PCR基因擴增儀是分子生物學實驗中用于體外擴增特定DNA片段的核心設備。其操作需嚴格規范以保證結果的準確性和重復性。PCR實驗的核心是通過溫度循環(變性、退火、延伸)實現DNA的指數級擴增，具體步驟可分為實驗前準備、上機運行和結果分析三部分。
 

　　1.實驗前準備
 

　　-模板DNA提取與定量：
 

　　從樣本(如細胞、組織、血液等)中提取基因組DNA或RNA(若為RT-PCR需先反轉錄為cDNA)。提取后通過分光光度計(A260/A280比值)或熒光定量法(如Qubit)檢測DNA濃度與純度，確保模板質量(無降解、無抑制物)。
 

　　-引物設計合成：
 

　　根據目標基因序列設計特異性引物(長度18-25bp，GC含量40-60，避免二級結構)，并通過BLAST驗證特異性。
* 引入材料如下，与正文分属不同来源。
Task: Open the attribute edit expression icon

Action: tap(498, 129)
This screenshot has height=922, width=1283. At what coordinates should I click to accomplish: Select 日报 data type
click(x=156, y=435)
引物需用無菌TE緩沖液溶解至工作濃度(通常10μM/L)。
 

　　-加樣與防污染：
 

　　將反應液分裝至PCR管(或八連排管)，蓋緊管蓋(避免蒸發)。操作需在生物安全柜或超凈臺中進行，使用帶濾芯槍頭，防止氣溶膠污染(尤其是陽性對照或高拷貝模板)。
 

　　2.上機運行程序
 

　　根據擴增目標(片段長度、引物特性)設置溫度循環參數，典型程序如下：
 

　　-預變性：94-98℃(常用95℃)，2-5分鐘(使DNA解鏈，激活熱啟動酶)。
 

　　-循環階段(25-40次)：
 

　　-變性：94-98℃，15-30秒(破壞雙鏈DNA)；
 

　　-退火：50-65℃(根據引物Tm值計算，通常Tm-5℃)，15-30秒(引物結合模板)；
 

　　-延伸：72℃，時間按片段長度調整(1kb/分鐘，不超過5分鐘)。
 

　　-終延伸：72℃，5-10分鐘(確保所有片段延伸)。
 

　　-保存：4℃(短期保存)或終止程序(長期保存)。
 

　　3.結果分析
 

　　-電泳檢測：取5-10μL擴增產物，用1-2瓊脂糖凝膠電泳(電壓100-150V，20-30分鐘)，紫外燈下觀察目標條帶(與Marker對比判斷大小)。
 

　　-實時熒光定量PCR(qPCR)：若使用熒光染料(如SYBRGreen)或探針(如TaqMan)，可通過儀器自帶軟件分析擴增曲線、熔解曲線(驗證特異性)及Ct值(定量模板初始濃度)。
 

　　PCR基因擴增儀的優點：
 

　　1.高效性：傳統方法數天的工作可在幾小時內完成，提升研究效率。
 

　　2.高靈敏度：能將極微量DNA(如單個拷貝)擴增至可檢測水平，適用于痕量樣本分析。
 

　　3.強特異性：通過引物設計準確靶向目標序列，減少非特異性擴增。
 

　　4.操作簡便：自動化程序控制取代復雜手工操作，降低技術門檻。
 

　　5.應用廣泛：從基礎科研到臨床診斷(如傳染病檢測)、法醫學鑒定等領域均有重要價值。